The young Grupe Company found a niche selling homes to young people, and early success led to the development of new areas of Stockton, notably the underutilized area west of what was then the West Side Freeway. By 1979, those underdeveloped lowlands would be bustling with the completion of Interstate 5 through Stockton. Those Grupe communities included Lincoln Village West, which started in 1965, Quail Lakes and Brookside, the company’s final master-planned community in Stockton, which included the city’s first new private country club in 29 years.

Grupe developments have featured innovations that have become popular throughout the country, including buried utility lines and pre-wired television cable systems. Grupe also was one of the first companies to include lakes, docks and boat slips in upscale communities as a way of keeping nature a part of everyday life, and the company’s signature methods of seamlessly integrating homes, apartments, parks and schools into master plans has been much-copied.

All of the innovations can be traced to a concept very important to Fritz and Phyllis Grupe: quality of life. And once The Grupe Company was established and flourishing, they turned their sights to addressing community issues affecting all people, not only the ones living within Grupe developments.

The Grupes are unabashed fans of the region. Fritz was one of the business leaders who in 2012 launched Stockton Forward, a coalition committed to the city's growth. In 2005, he was named by Gov. Arnold Schwarzenegger as co-chair of the California Partnership for the San Joaquin Valley. He founded the San Joaquin County Business Council, served as president of the Stockton Chamber of Commerce and the Board of Realtors, and was chapter chairperson and national university chair for the Young Presidents Organization. He served on President George H.W. Bush's Special Commission on Regulatory Barriers to Affordable Housing.

In the area of higher education, he has complemented his work on the Stockton Center with service as a regent of the University of the Pacific and as the founding chairman of UC Merced's foundation board of trustees. He also has been instrumental in bringing together experts, business leaders, organizations and agencies throughout the state to help develop a plan to address California's recurring water problems.

The majority of Phyllis Grupe’s civic work centers on helping children succeed.
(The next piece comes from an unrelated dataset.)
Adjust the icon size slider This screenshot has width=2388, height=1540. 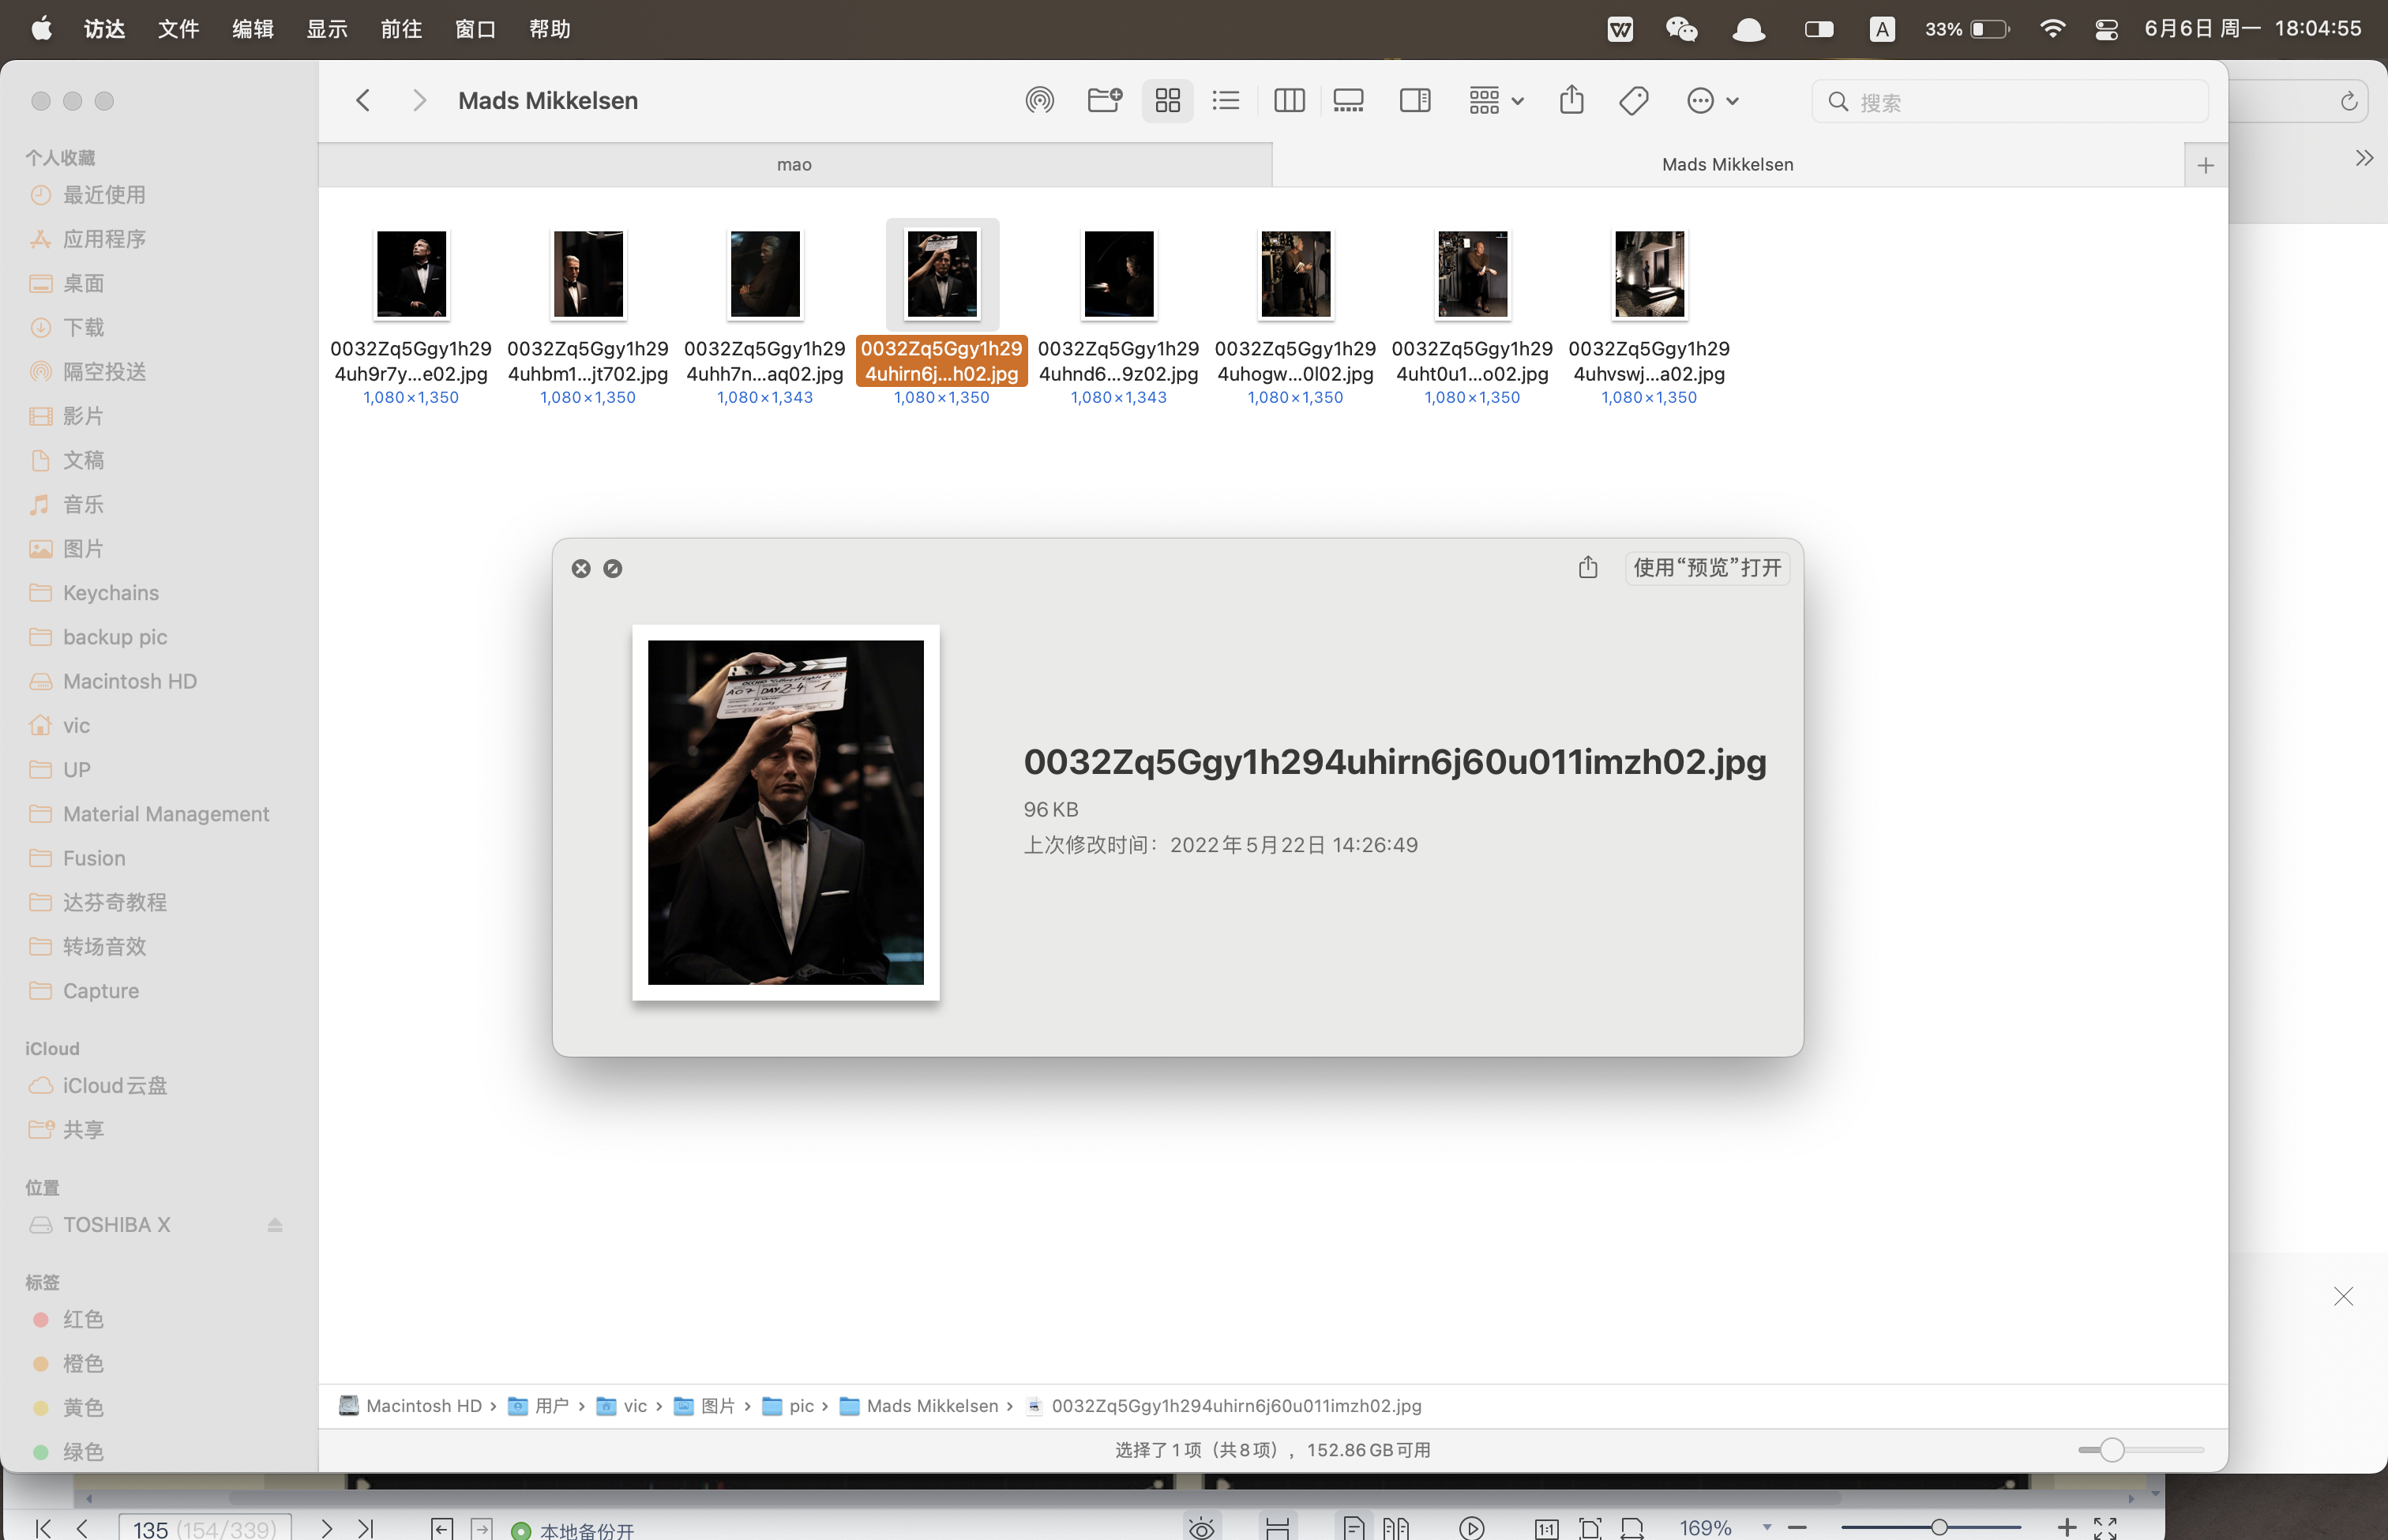(x=2111, y=1450)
She was among the founders in 1998 and currently is chairperson of the Community Partnership for Families of San Joaquin. She also was a founding member in 1997 of San Joaquin A+, a nonprofit that supports literacy. In 1989 she created the national Project for Excellence in Public Education, which develops private sector funding for public education programs, and the related Grupe Foundation for Excellence in Public Education. She is a past board member of the Children's Home of Stockton and a member of the Urban Land Institute and of the World Presidents Organization.

The Grupe family eventually established their own farm and now own cattle and horse ranches in several locations. The family’s farming operations produce olives, cherries, grapes, walnuts and apples for domestic and global markets.
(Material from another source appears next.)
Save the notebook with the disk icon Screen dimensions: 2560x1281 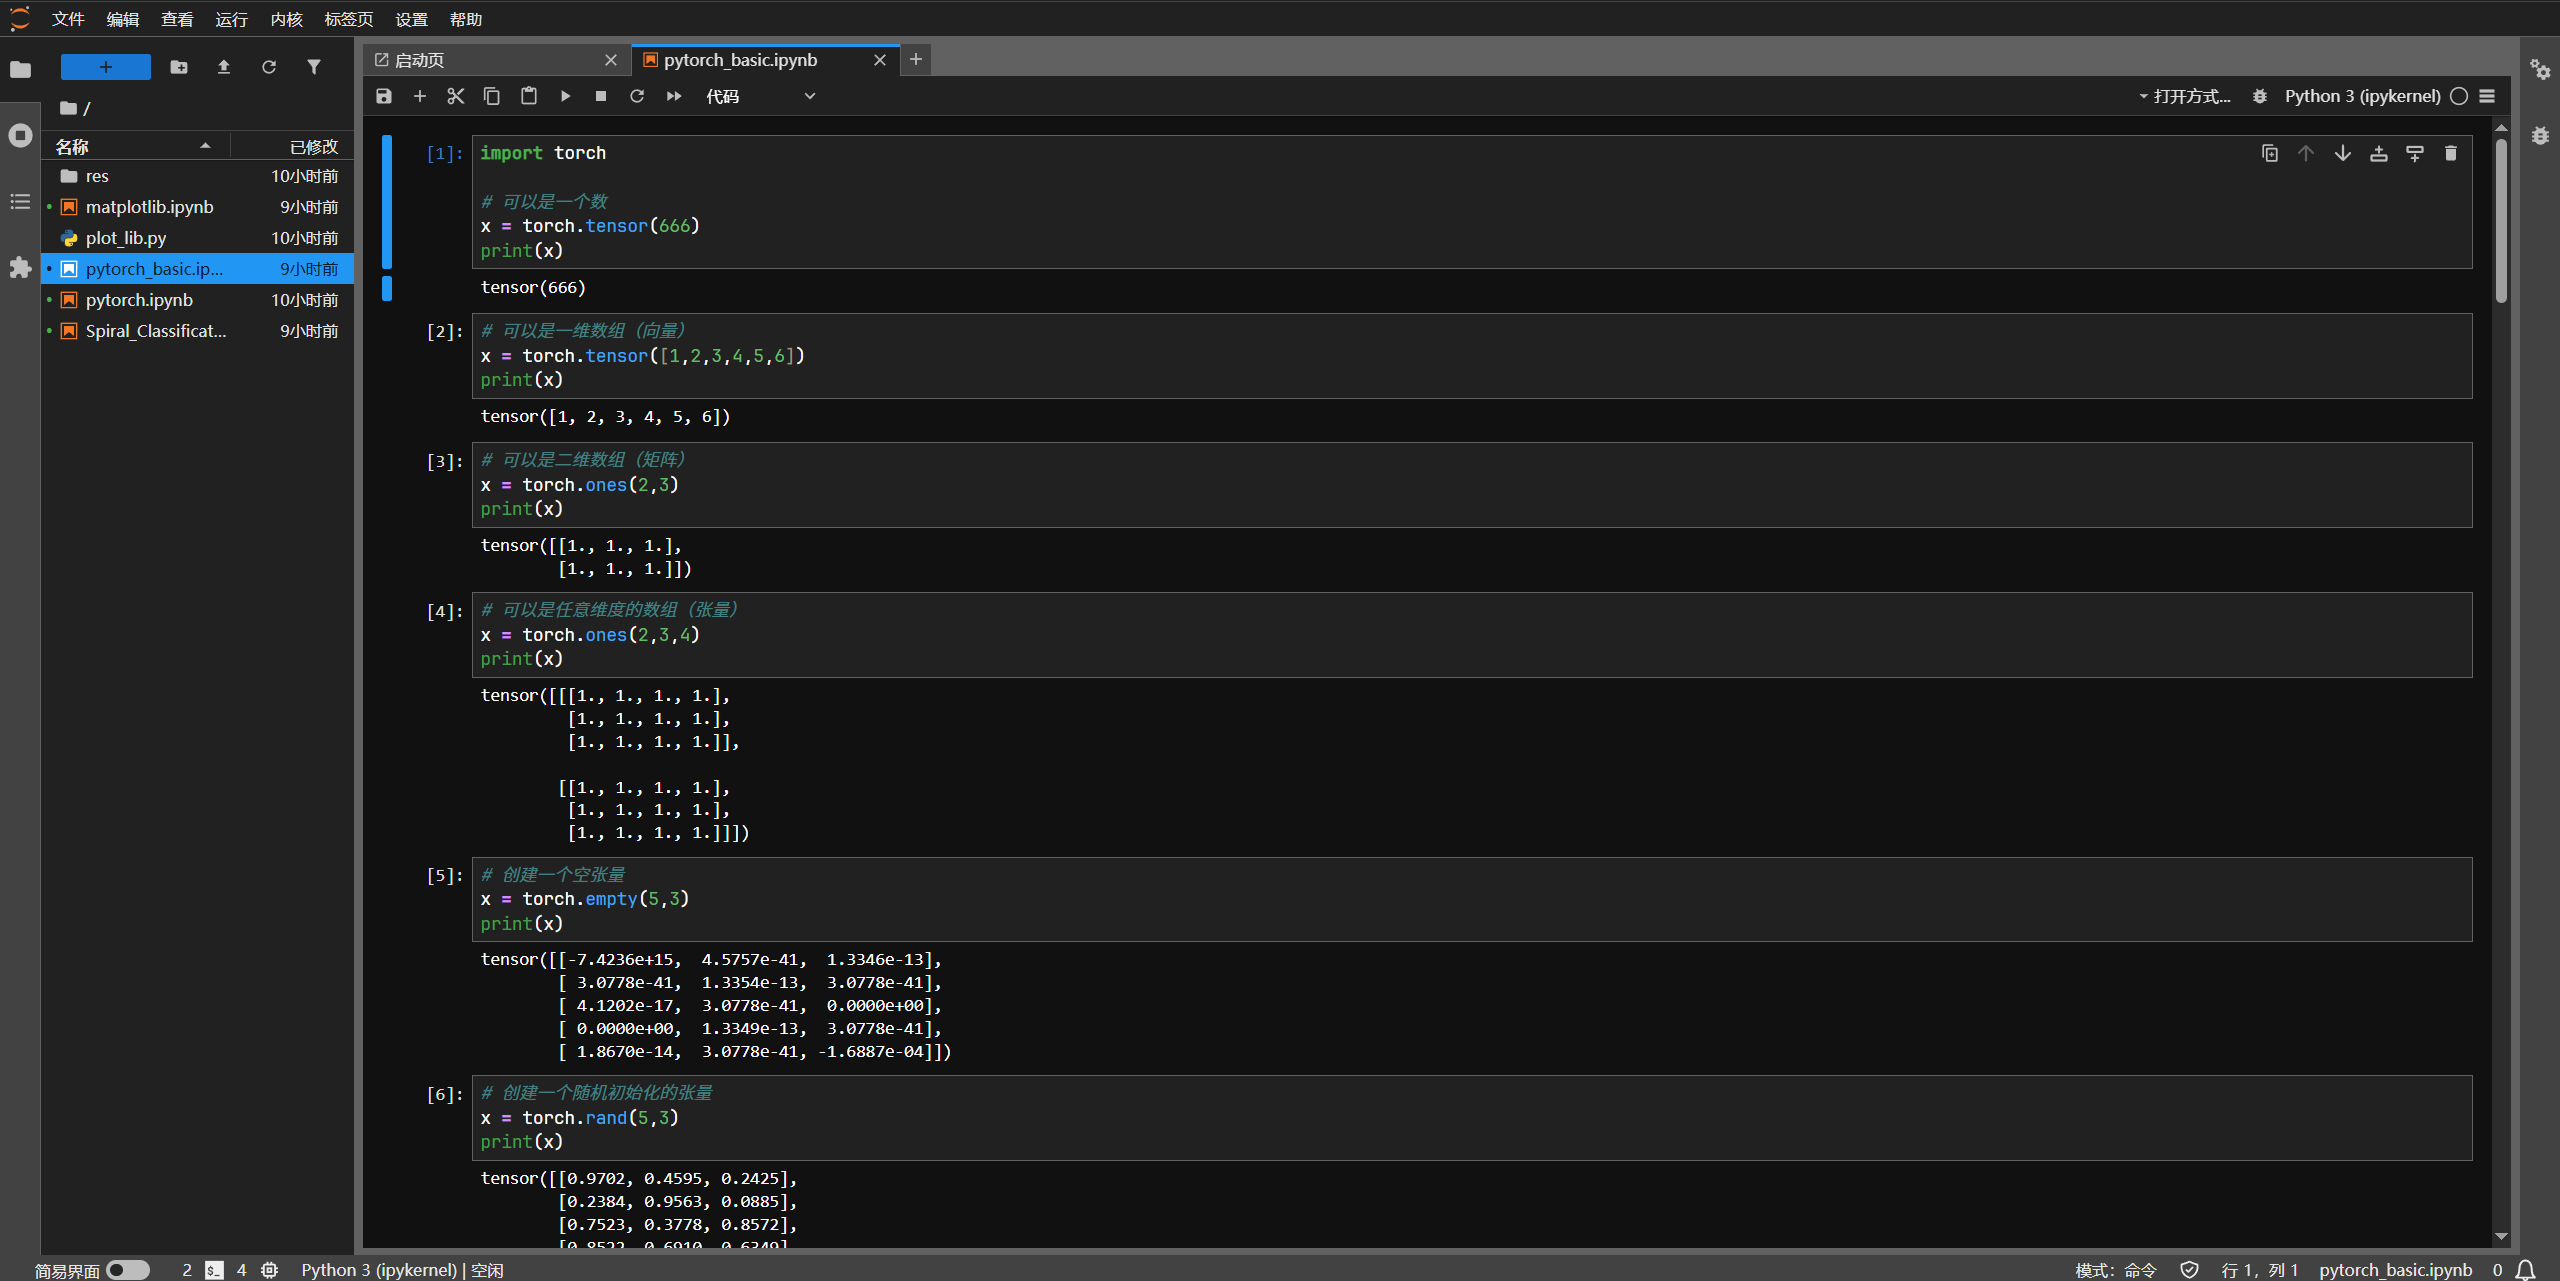pos(384,96)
They maintain a walnut orchard in Linden and a cattle ranch in the Yosemite region, but their home is Shady Oaks Ranch, a 1,300-acre spread west of Lodi.  It includes an equestrian center, which allows the Grupes to pursue their hobby and second passion, the equestrian sport of combined driving. Together they won the 2005 United States Equestrian Federation's National Pairs Championship. Four years later, Fritz placed first in the advanced single-horse division, making him the only driver to have claimed both titles. Fritz was a member of the U.S. National Equestrian Team that competed in the 2005 World Equestrian Games in Salzburg, Austria.

And now, twin honorary doctorates will be bestowed on these two lives lived in full. When asked what the honor means to them, Phyllis Grupe instead offered a hope for what it might mean to the people of Stockton.

“I think the most wonderful thing this can do is to give credibility to people who are from Stockton,” she said. “We get a bad rap with these lists about how this is one of the worst places to live, but Stockton is a wonderful place with wonderful people. Maybe this honor will help more people realize Stockton’s greatness.”